演説でギレンが述べた通り、ジオン・ダイクンが広めた人の革新である「NTによる社会」は実現しなければならない。

 

だがそれを主導するのは純粋なるザビ家の者でなければならず、ダイクン派の娘をザビ家に入れ、ダイクン家族ともズブズブの関係であるギレンにはその資格がない。

 

まあ、非情になりきれない父や、狭量な次男、軍事一辺倒な三男にも資格がないので、資格があるのは私かガルマ位のものなのだが。

 

そしてそんな資格がない者達が今後のジオンを率いていく事は私にとって許容できるものでなく、戦争を継続させるために私はありとあらゆる手を打った。

 

連邦のスパイに秘密裏にレビルの居場所と警備情報を伝え、ジオン軍が戦力を水増しして見せるのに使っている「ダミー」の情報も流した。

 

お陰で連邦首脳部は戦争の継続を決意し、スパイの連邦内部での発言力も強化されまさに一石二鳥の成果となった。

 

そう思いキシリアが心の中でほくそ笑んだ次の瞬間、ギレンの発した言葉によりキシリアの表情が凍りつく。

 

「ふん。良かろう。貴様には暫くの間月の防備を固めて貰う。
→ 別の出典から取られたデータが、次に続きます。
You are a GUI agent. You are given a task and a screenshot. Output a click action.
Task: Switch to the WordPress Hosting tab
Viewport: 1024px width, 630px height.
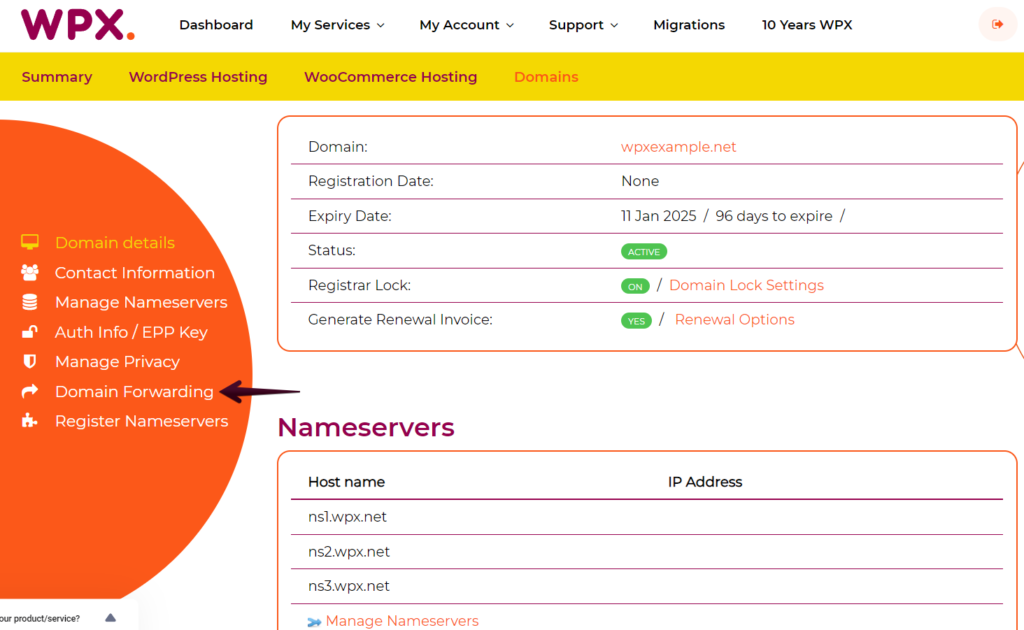198,77
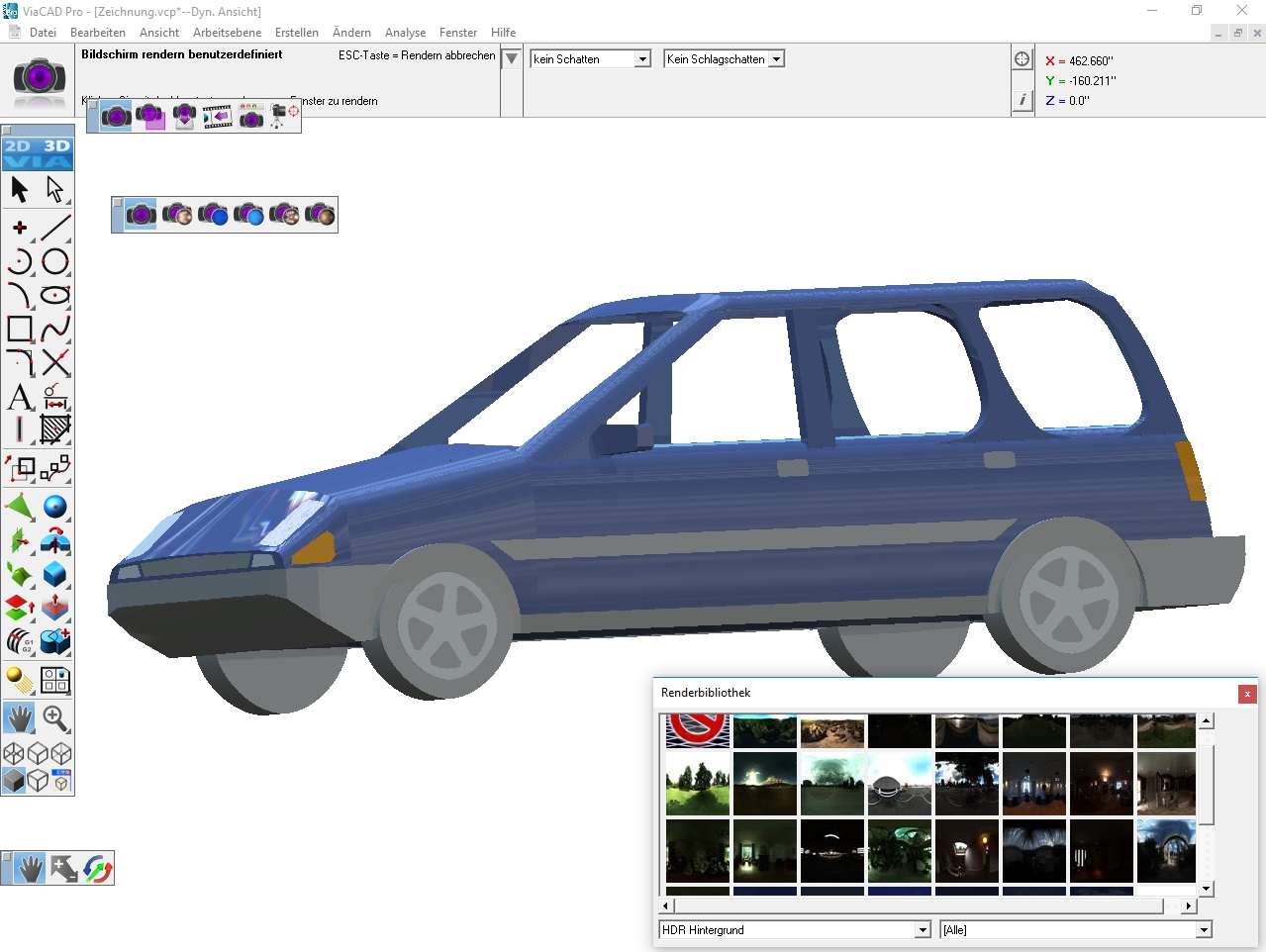Open the Ansicht menu

click(x=158, y=32)
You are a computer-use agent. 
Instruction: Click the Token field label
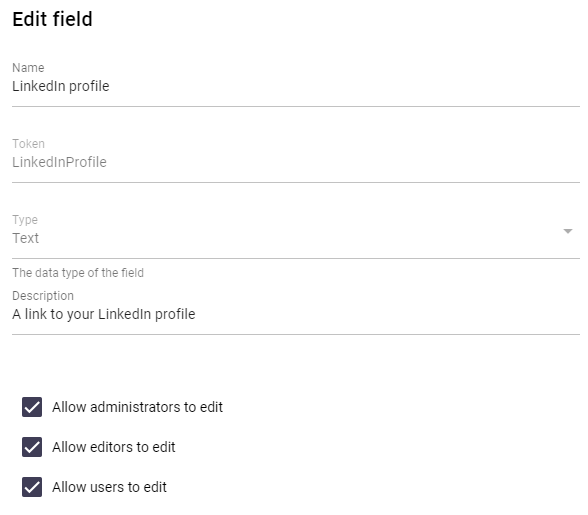point(28,144)
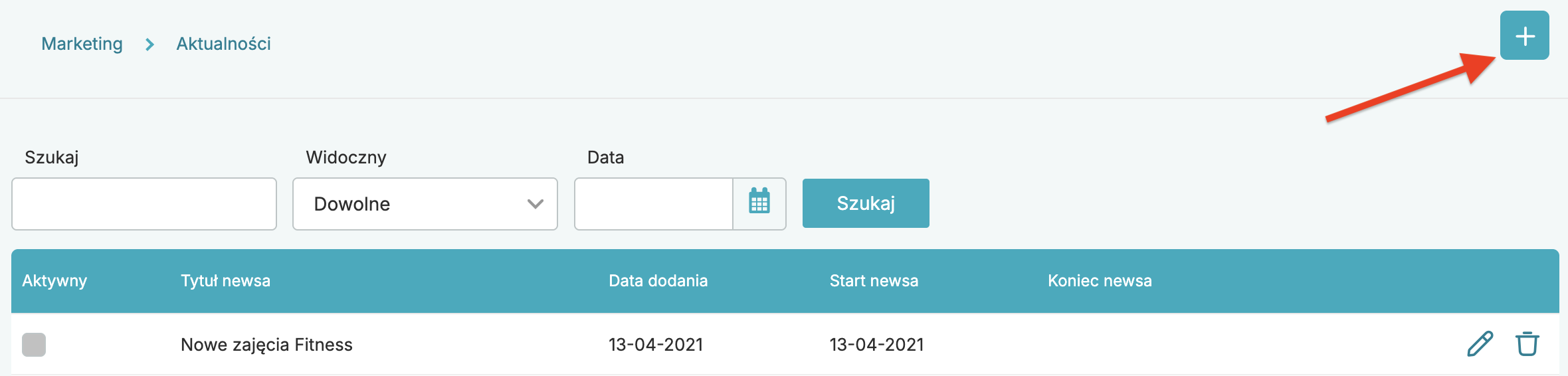Open the calendar date picker icon
Screen dimensions: 1568x376
pyautogui.click(x=759, y=203)
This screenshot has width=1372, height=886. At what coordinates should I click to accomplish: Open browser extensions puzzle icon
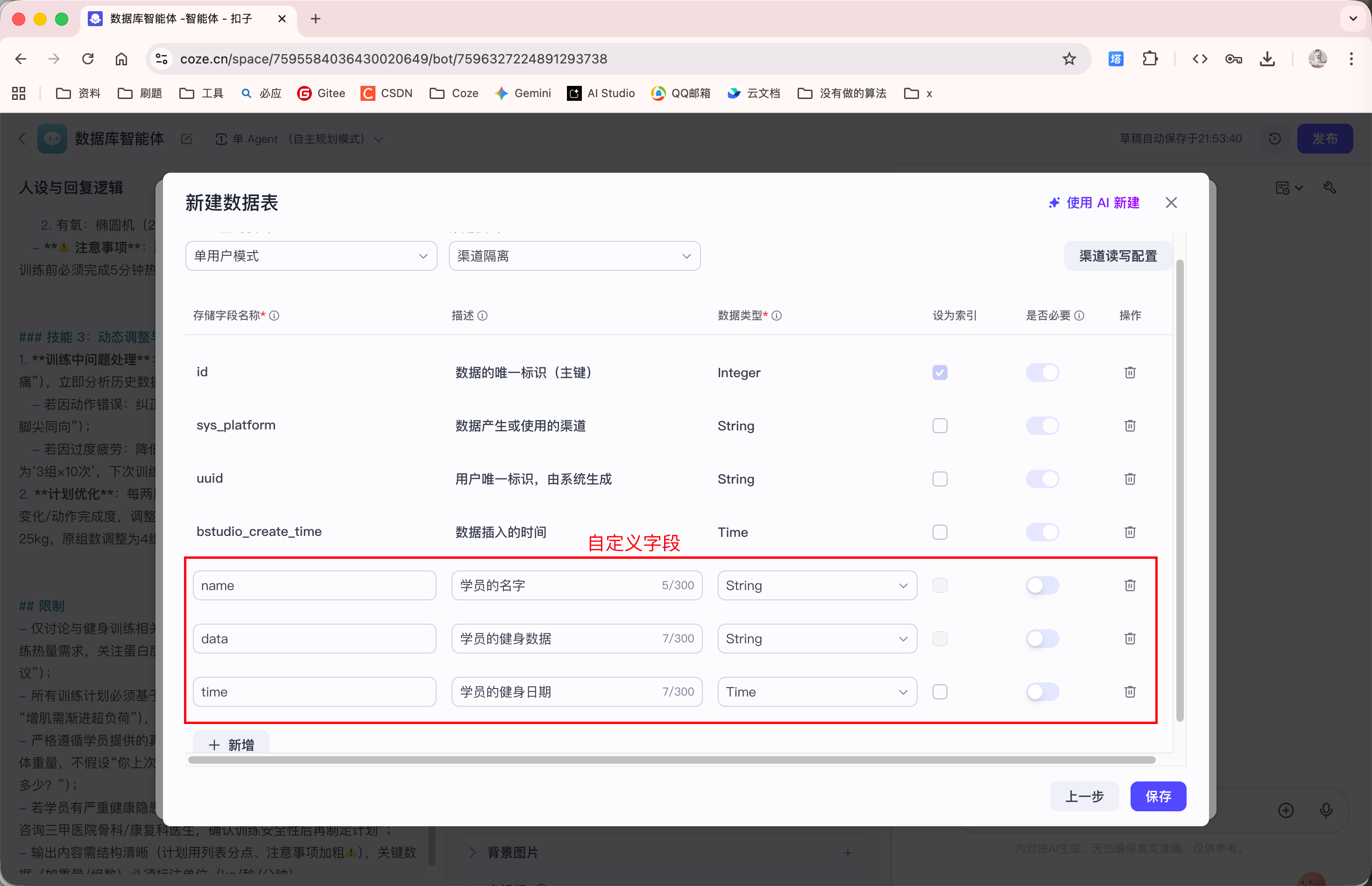1150,59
」

 

「な…!私はまもなく地球侵攻作戦を指揮せねばなりません!そのような些事に構っている場合では!!」

 

「ア・バオア・クーとともに我等ジオンの最終防衛ラインであるグラナダを易々と抜かれ、そのせいでレビルを取り逃がしておいてよくも言ったものだ。
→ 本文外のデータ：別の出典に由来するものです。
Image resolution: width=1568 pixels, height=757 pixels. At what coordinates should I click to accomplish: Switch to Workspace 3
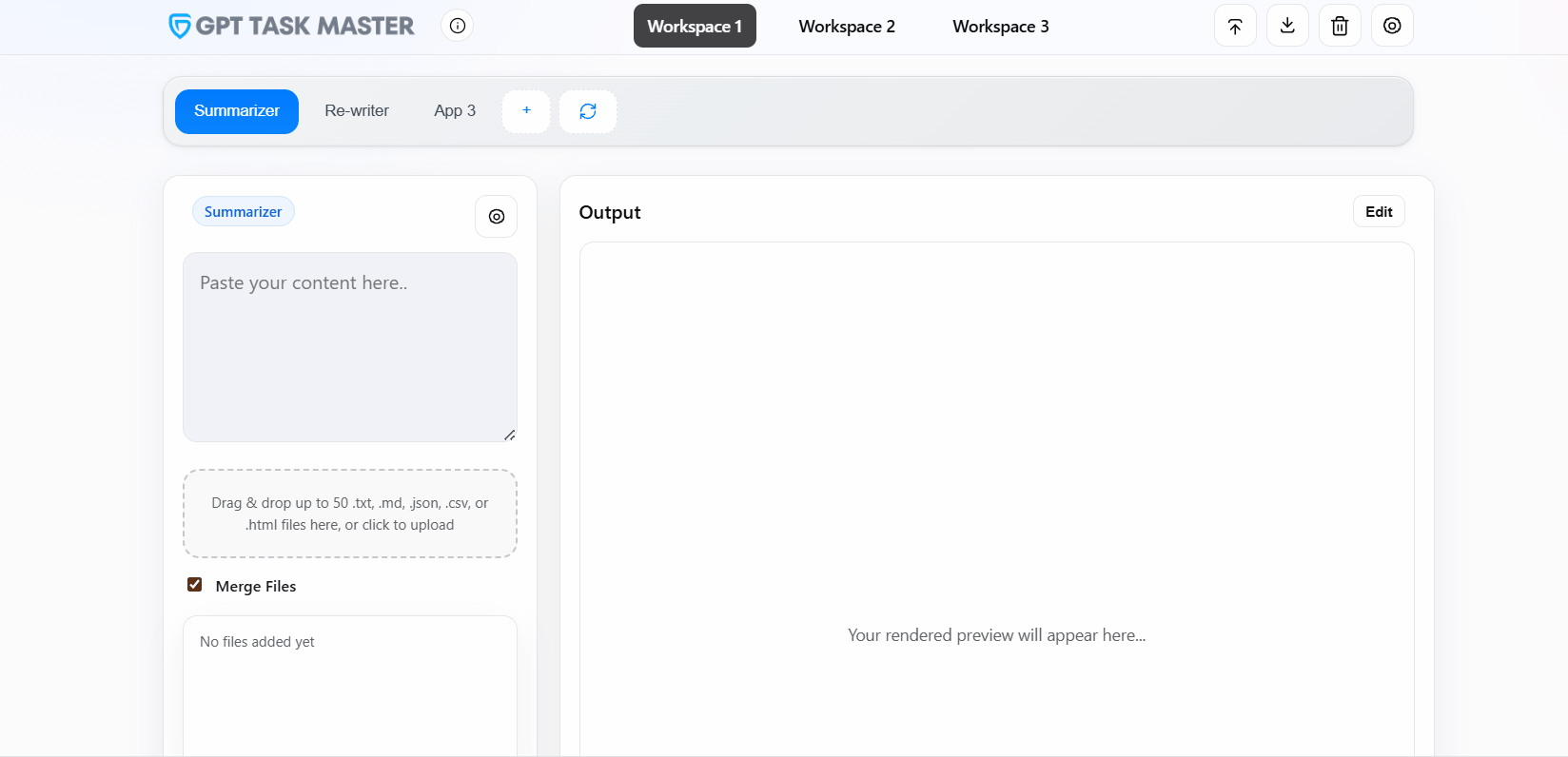[x=1000, y=27]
言っておくがこれはお前以外の全てのザビ家の同意を取り付けた決定事項であり、貴様が何と言おうとこの決定は覆らない。

これに嘆くのならばせいぜい月の防備を固める事だな。もう一度ジオン本国への直撃を許せば貴様の立場はないぞ?」

 

「しかし、それでは誰が地球侵攻作戦の指揮をとると言うのです!?

ドズルはソロモンの守備とルナツーの牽制に、ガルマは各サイドの掌握で手一杯のはず!」

 

「ここにいるではないか。連邦艦隊を壊滅させ、担当していた休戦交渉もレビルの脱走により破局に終わって手が空いている指揮官が。」

 

「な…ま、まさか兄上が地球侵攻作戦を?!」

 

「貴様よりは地球に詳しく、地球侵攻作戦の概要も理解している。何の問題もなかろう。」

 

「そんな…地球侵攻作戦は私が準備を進めてきた作戦であり、私が指揮をとるのが最適なのです!どうか再考を!」

 

「ふん。貴様と話していても時間の無駄のようだ。サスロやドズル、父上を説得できたらまた連絡してくるがいい。ではな。」

 

そう言うと一方的に通信が打ち切られ、部屋に静寂が訪れる。

 

……まさか兄上がこのような強行手段に出るとは。

 

このままでは折角休戦交渉を妨害した事が裏目に出てしまう。何とか父上達を説得し、地球侵攻作戦の指揮をとらなければ。

アイナ様に似合いそうな機体は?

  • アプサラス
  • ビグ・ラング
  • ビグ・ラング(ビグロの部分がビグザム)
  • アプ・ラング(ビグロの部分がアプサラス)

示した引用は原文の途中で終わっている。